A large schoolroom, a staffroom and an office for the head teacher were remodelled, and built in 1934. A new classroom for grades 7 and 8 was also built. In 1950, a new infant school was added and by 1952, adjacent land was purchased, including the Protestant Hall, and a new oval was completed. Additional classrooms were added in 1954 and again in 1959, when a library was also opened.

In 1960, a school census recorded up to 580 students at the school. By 1963, for the first time since the 1890s, the headmaster no longer lived at the school; and a new arts and crafts room was built. In the late 1860s, teacher students from the Burwood Teachers College underwent training at the school. As more schools opened in the local area, enrolments deceased and, in 1970, the school's named changed to Burwood Primary School.
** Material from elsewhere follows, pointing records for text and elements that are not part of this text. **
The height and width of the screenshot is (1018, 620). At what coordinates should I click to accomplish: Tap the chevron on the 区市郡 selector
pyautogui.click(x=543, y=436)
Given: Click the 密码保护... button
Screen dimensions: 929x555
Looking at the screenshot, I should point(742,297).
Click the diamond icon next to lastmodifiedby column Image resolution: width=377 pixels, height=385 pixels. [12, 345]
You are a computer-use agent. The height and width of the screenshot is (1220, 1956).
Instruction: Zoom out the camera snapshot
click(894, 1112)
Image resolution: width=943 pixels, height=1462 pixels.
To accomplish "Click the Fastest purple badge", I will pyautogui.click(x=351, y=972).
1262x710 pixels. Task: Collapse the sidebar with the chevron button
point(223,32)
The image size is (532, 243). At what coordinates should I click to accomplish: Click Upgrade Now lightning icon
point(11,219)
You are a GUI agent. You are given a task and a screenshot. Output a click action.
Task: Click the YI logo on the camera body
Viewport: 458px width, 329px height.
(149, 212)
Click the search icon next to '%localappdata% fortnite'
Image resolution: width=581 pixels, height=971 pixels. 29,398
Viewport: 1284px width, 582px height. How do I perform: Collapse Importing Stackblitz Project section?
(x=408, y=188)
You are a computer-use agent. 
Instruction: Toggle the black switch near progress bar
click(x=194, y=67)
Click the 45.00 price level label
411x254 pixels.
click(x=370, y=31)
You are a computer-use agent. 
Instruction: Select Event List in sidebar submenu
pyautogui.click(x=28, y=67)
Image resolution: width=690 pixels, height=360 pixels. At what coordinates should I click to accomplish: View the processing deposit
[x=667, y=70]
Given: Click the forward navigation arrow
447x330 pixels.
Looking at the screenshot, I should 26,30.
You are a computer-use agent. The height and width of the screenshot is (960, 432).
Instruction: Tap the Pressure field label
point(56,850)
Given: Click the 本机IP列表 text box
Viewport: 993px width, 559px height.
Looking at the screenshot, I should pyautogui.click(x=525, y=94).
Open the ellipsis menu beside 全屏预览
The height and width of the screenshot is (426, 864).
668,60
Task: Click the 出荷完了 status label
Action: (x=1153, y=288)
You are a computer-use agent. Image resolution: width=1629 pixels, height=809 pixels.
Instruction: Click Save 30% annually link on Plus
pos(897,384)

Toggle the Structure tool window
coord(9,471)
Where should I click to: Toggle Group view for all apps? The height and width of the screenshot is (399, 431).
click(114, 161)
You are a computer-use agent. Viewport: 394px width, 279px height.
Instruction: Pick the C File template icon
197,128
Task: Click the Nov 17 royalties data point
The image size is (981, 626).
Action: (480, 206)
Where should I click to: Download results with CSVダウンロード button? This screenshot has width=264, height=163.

The school closed with effect from the last day of term in 1989.

== Description ==
The original brick single room school at Burwood was built in 1865 on Crown land granted to the Wesleyans in 1855. The classroom was extended in 1883, 1906 and 1935.

The former Burwood Primary School, with the unusual stylistic detail in its early Victorian Carpenter Gothic-paired windows, gable ends and bargeboards, is an extraordinary example of a single room school established between 1962 and 1872, under the Common Schools Board of Education. The 1883 and 1906 extensions to the original brick classroom demonstrate a changing sequence of architectural styles, patterns of occupancy and function affecting school buildings and education in Victoria. The stepped floor in the 1906 classroom, designed to achieve better sight lines for pupils in 'object classes', is a rare and important example of past teaching practice and classroom design which, by 1901, was being replaced by flat floors with platforms for teachers.